One of the key points that I touched on in my last post was fractured and separate experiences when you decouple. All of a sudden you have more than one system and experience to manage. Tools such as Gatsby Cloud and Vercel have worked hard to make this better and now provide preview environments which update as you edit from your CMS. This is much better than the experience we had a few years ago without preview environments but it doesn’t quite go far enough.

The “Experience Layer”…

In my current role, I’m working on what I’ve dubbed the “Experience Layer.” It is an extension of the existing preview environments that joins the dots between your content and presentation layers.

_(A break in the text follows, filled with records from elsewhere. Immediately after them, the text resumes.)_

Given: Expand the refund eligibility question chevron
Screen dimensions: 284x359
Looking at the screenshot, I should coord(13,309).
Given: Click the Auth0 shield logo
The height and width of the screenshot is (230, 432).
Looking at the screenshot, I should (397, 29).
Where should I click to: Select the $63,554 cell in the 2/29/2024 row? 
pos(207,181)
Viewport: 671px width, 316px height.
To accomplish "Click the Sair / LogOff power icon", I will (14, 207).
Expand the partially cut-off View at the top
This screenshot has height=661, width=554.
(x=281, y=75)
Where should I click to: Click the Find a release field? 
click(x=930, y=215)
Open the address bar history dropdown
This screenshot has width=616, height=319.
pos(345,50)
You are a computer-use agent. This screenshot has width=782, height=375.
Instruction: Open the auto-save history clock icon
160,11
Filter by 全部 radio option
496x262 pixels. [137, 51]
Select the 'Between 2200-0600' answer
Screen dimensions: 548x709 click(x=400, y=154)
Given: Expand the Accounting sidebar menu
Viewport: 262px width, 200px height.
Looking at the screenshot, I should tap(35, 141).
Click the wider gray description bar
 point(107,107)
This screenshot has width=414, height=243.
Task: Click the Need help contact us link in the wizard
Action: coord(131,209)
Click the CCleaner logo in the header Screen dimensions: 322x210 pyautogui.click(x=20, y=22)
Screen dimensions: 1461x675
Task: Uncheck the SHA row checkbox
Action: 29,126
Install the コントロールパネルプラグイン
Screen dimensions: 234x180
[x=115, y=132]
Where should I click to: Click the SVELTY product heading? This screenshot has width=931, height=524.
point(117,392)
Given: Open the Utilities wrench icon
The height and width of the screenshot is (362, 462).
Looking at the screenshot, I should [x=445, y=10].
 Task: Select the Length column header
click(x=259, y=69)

As an example of an “Experience Layer,” I’m currently focussing on a true WYSIWYG experience for websites that provides low-code page building for Gatsby. This is using the same React components for editing that are used to power the client-facing website. This solution integrates with the structured data provided by the JSON:API from Drupal and reads/writes the data.

Currently, the Experience Layer is focused on powering websites. However, in the future, I’m hoping to take this further and power additional experiences such as mobile apps using React Native, digital signage and voice interfaces.

The CMS is dead — sort of…

The main question here is what is a CMS in 2022? Well, today the lines around the capabilities of a CMS are blurred. Nowadays, client requirements for their digital presence extend much further than merely just having a website. I’ve seen requirements for integrating with PIM, PAM, DAM, CRM, CDP, ERP, Commerce, etc. (if there is an acronym for it a client probably wants it!) All of these integrations are blended together to meet the client’s specific needs and join the dots for their customers. While CMS’ still form a crucial part of this larger landscape, unlike 5 years ago they aren’t the primary part.

Every client’s needs are slightly different so when building a digital presence, the different functionalities need to be pluggable and modularised. This concept has been around a little while now and is called “composable architecture.” Conceptually, I think of this similarly to the plugin/module systems that exist in CMS’ but with cross-functional and cross-technology capabilities.

By looking at this broader remit and landscape, it becomes clear that in 2022 the CMS is a small part of the much bigger picture.

Enter the world of the Digital Experience Platform (DXP)

If in 2022 the CMS doesn’t cut it anymore then what does? Well luckily our friends at Gartner have come up with a new definition:

A digital experience platform (DXP) is an integrated set of core technologies that support the composition, management, delivery and optimization of contextualized digital experiences.
(Gartner — https://www.gartner.com/en/marketing/glossary/digital-experience-platform-dxp-)

DXP is the next evolution of the CMS putting customer experience at the heart of your digital presence. Furthermore, this new world allows content managers to connect data from many more sources and output to many more channels.

There are many solutions that are aiming to tackle this. However, all solutions that currently exist (including the ones labelled open source), are all stuck behind a walled garden of proprietary code and services.

I’m on a mission to change that and build a DXP based on open-source.